New leader elected
Lawmakers on Thursday elected Jhalanath Khanal, 60, as prime minister, ending a seven-month leadership vacuum. The chairman of the Unified Marxist Leninist party won the vote after securing the support of the Maoists, the largest bloc in the 601-member parliament. His election breaks a long deadlock that has seen the country without a government since June, with political leaders unable to reach agreement on the formation of a new administration in 16 previous rounds of voting.
Thousands flee fighting
A government administrator said about 22,000 civilians had fled intense fighting between government troops and militants in a troubled tribal region near the Afghan border. The unpublicized offensive in Mohmand began on Jan. 27 to rout militants accused of targeting security forces and orchestrating bombings in the region. Roshan Khan Mehsud said the estimated 22,000 displaced were now living in camps away from the troubled area and were being provided with food and aid.

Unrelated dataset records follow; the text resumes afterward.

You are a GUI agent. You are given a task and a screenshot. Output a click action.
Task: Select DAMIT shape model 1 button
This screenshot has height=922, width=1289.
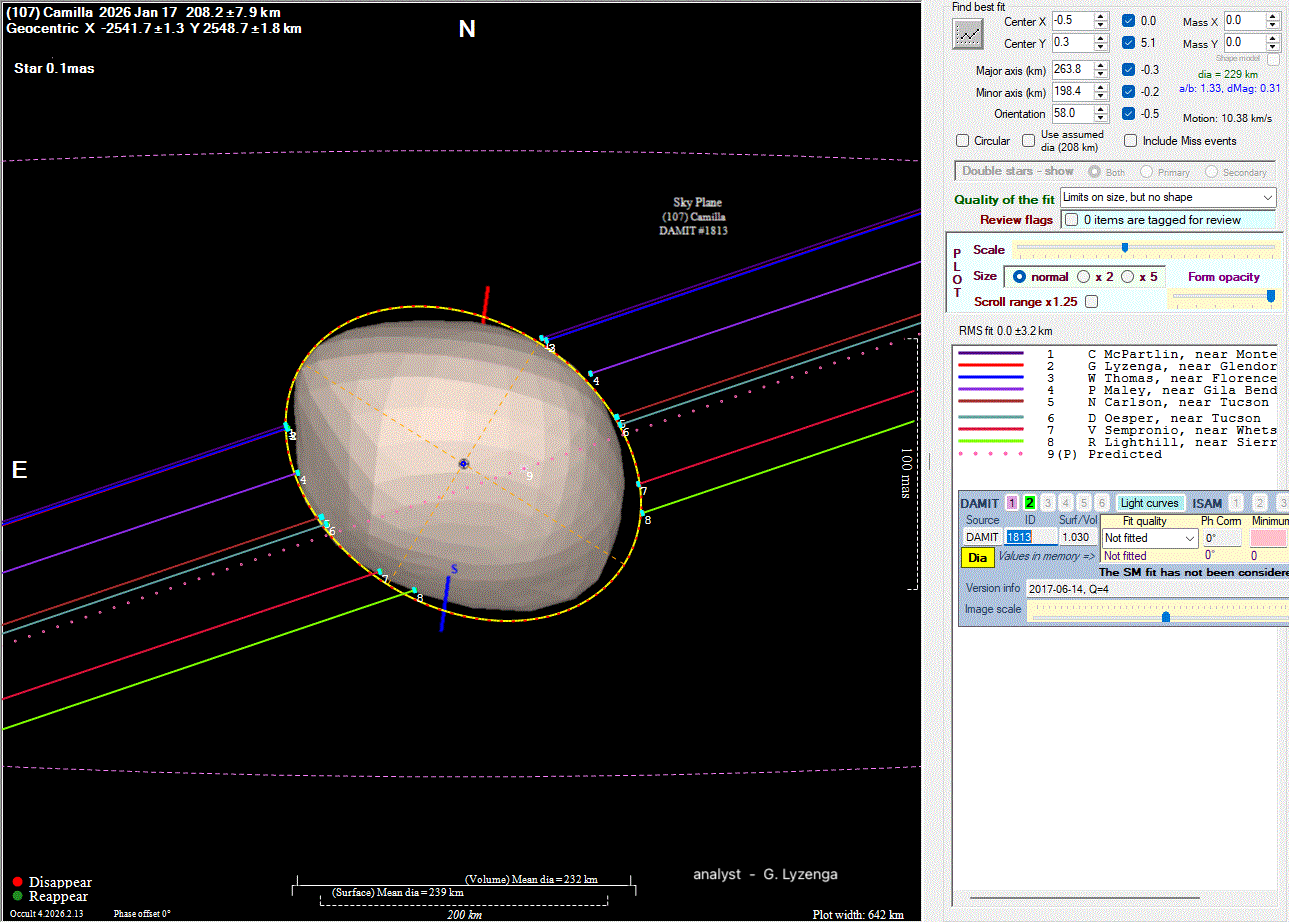(1012, 503)
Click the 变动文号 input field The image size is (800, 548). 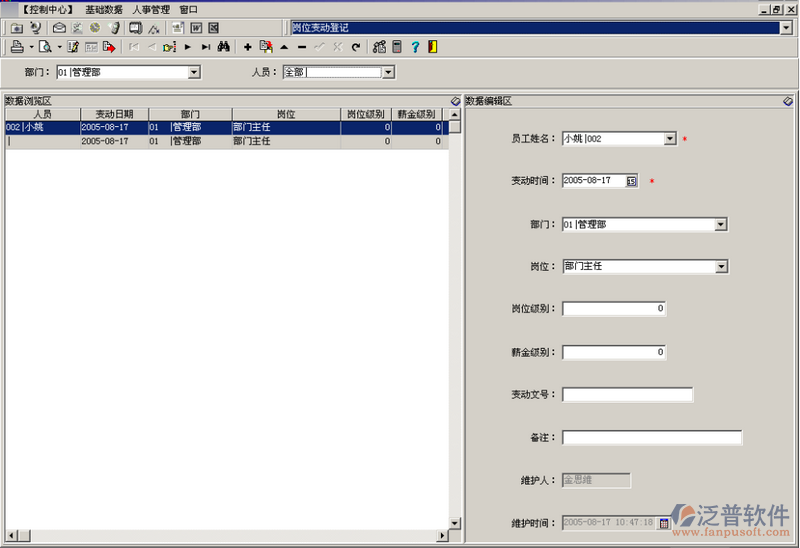coord(627,395)
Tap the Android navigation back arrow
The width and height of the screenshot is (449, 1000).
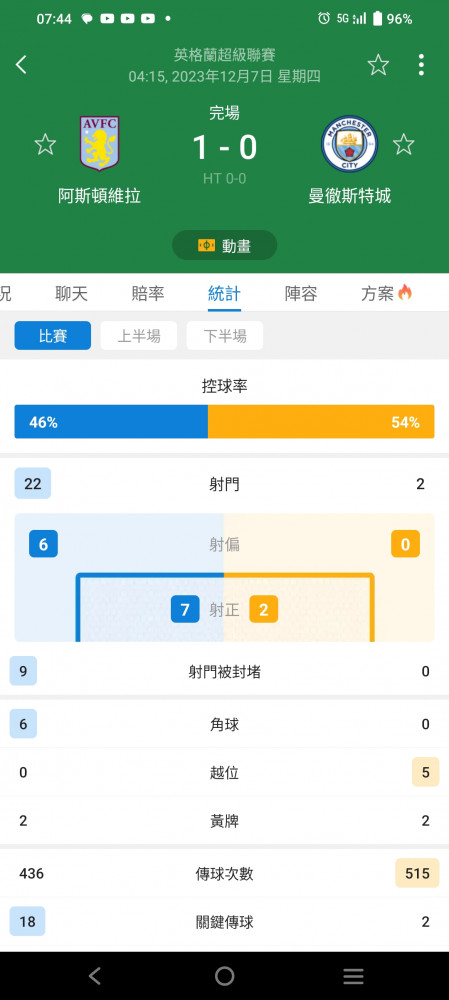point(95,976)
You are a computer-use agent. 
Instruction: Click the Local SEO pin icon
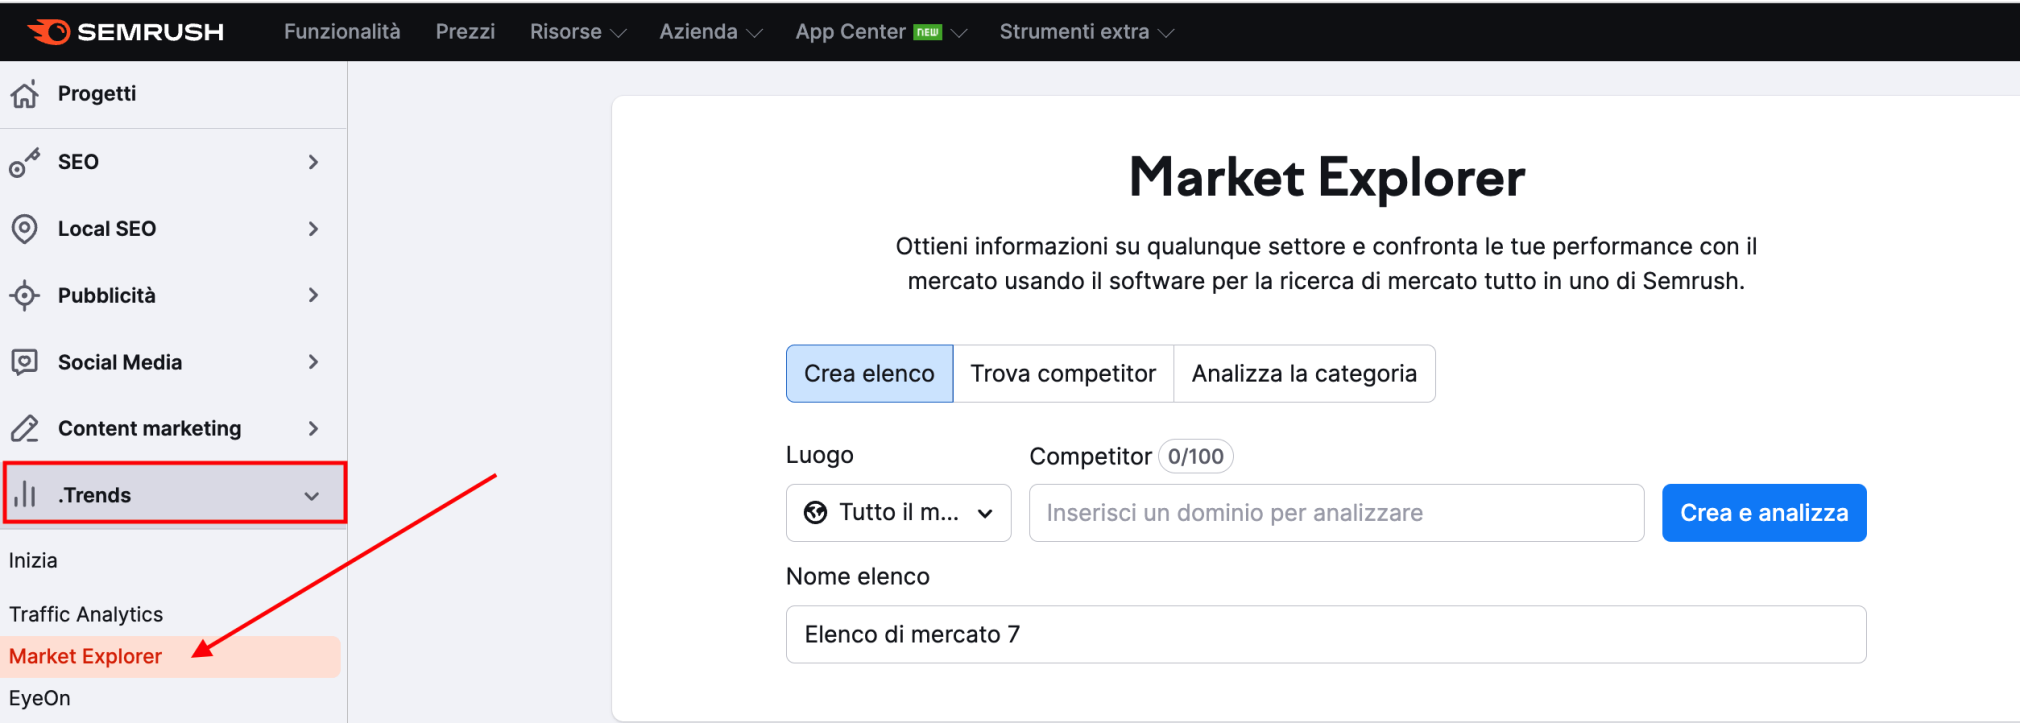coord(25,229)
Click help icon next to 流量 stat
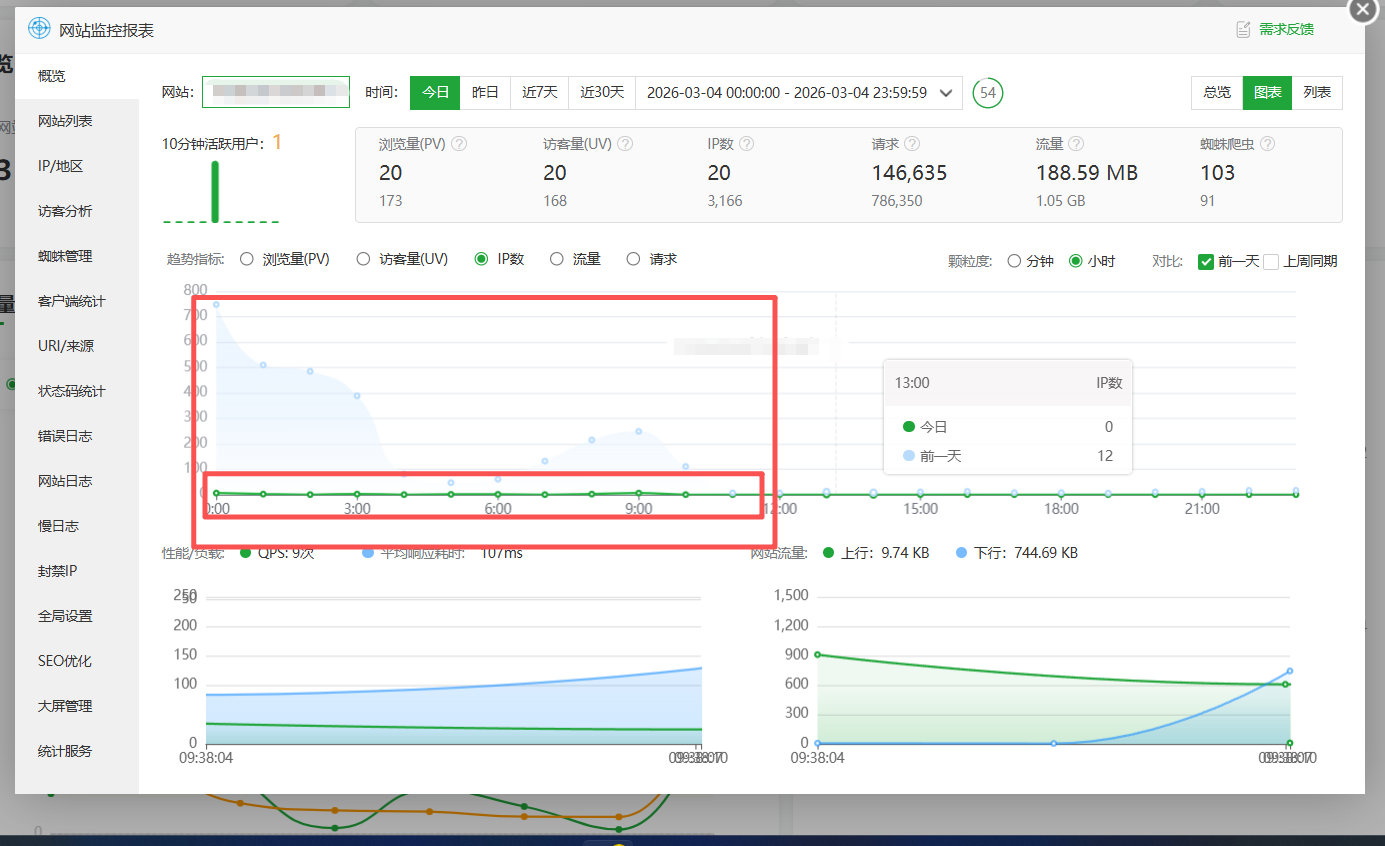The width and height of the screenshot is (1385, 846). pyautogui.click(x=1076, y=144)
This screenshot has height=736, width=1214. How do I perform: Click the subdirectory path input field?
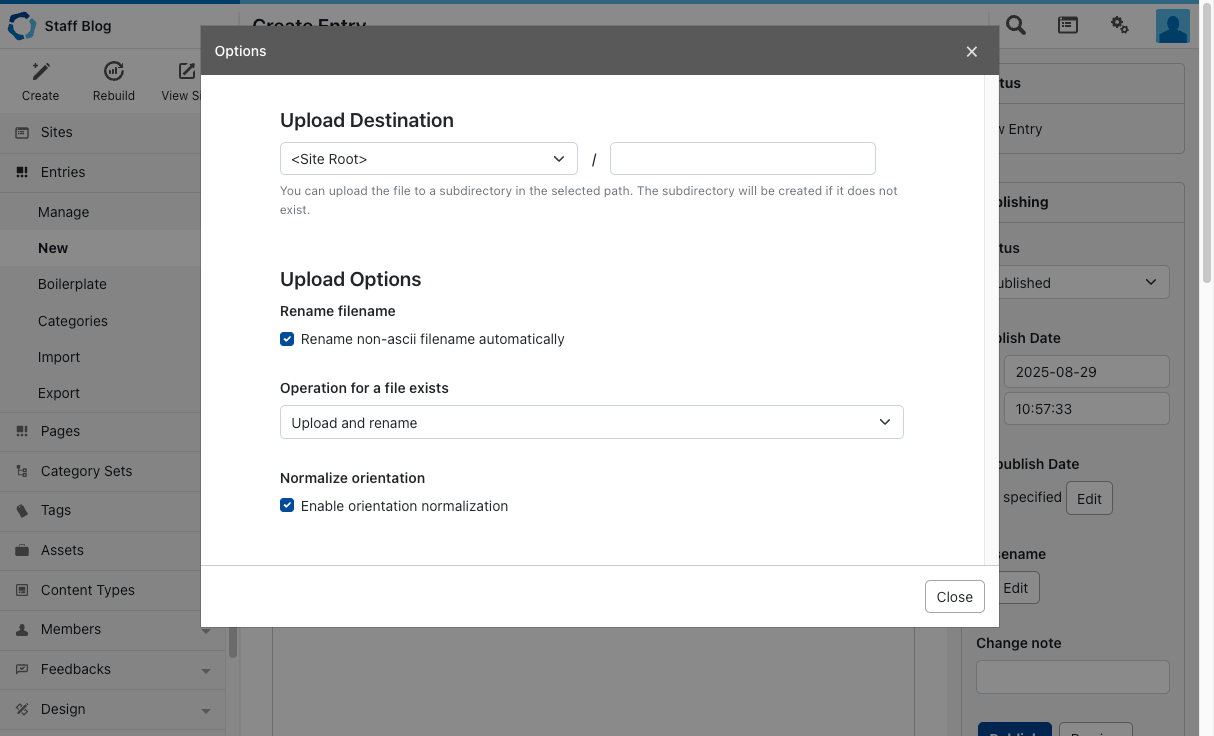[x=742, y=159]
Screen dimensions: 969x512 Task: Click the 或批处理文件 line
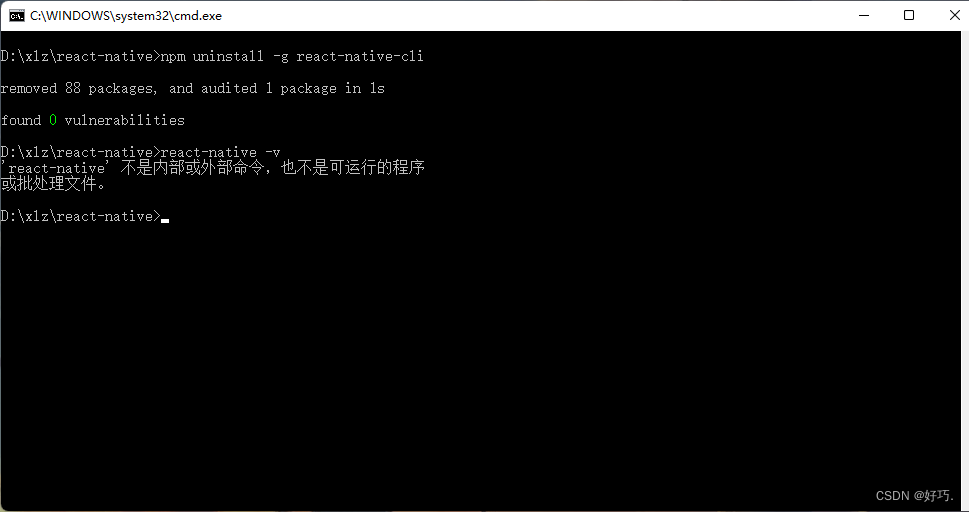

Minister slammed in report
A panel probing anti-Muslim riots in the state of Gujarat in 2002 has strongly criticized the “partisan” handling of the unrest by the state’s Hindu nationalist chief minister, Narendra Modi. The panel, set up by the Supreme Court, concluded that Modi had sought to play down the seriousness of the violence that claimed 2,000 lives. However, the panel felt it had not uncovered enough material to justify criminal prosecution, it said in a report yesterday. The Gujarat riots were one of the bloodiest incidents of sectarian violence since independence. Mainly Hindu mobs rampaged through Muslim neighborhoods for three days, hacking, burning, shooting and beating at least 2,000 Muslims to death.
Uganda’s Kato remembered
Supporters from about 40 human rights groups gathered for a vigil in New York on Thursday in memory of murdered Ugandan gay rights activist David Kato and called for his killer to be brought to justice. “We’re mobilizing to bring attention to the government and people [in the US] to homophobia in Africa and Uganda in particular,” said one of the activists, Charles Gueboguo. Homosexuality is banned in Uganda, which is mulling a harsh new anti-gay bill, which would usher in the death sentence for acts of “aggravated homosexuality.” After the vigil the demonstrators delivered a letter to the Ugandan Permanent Representative at the UN, signed by leading rights groups such as Amnesty International and Human Rights Watch, calling for Kampala to “immediately denounce David’s murder.”
Judge’s son charged
The son of a local judge has been charged over the brazen theft of US$1.5 million in chips from Las Vegas’ Bellagio Casino in December, police said on Thursday. Anthony Carleo, 29, was detained in a room at the Bellagio on Wednesday by undercover police officers pretending to be interested in buying the chips, police spokesman Ray Steiber told reporters. Investigators recovered US$900,000 worth of chips from him and have accounted for another US$300,000 worth, he said. The robbery startled the casino world with its audacity. A man in a motorcycle helmet charged into the casino at 4am, brandished a gun and demanded money at a craps table. He received US$1.5 million in casino chips and then fled on a motorcycle.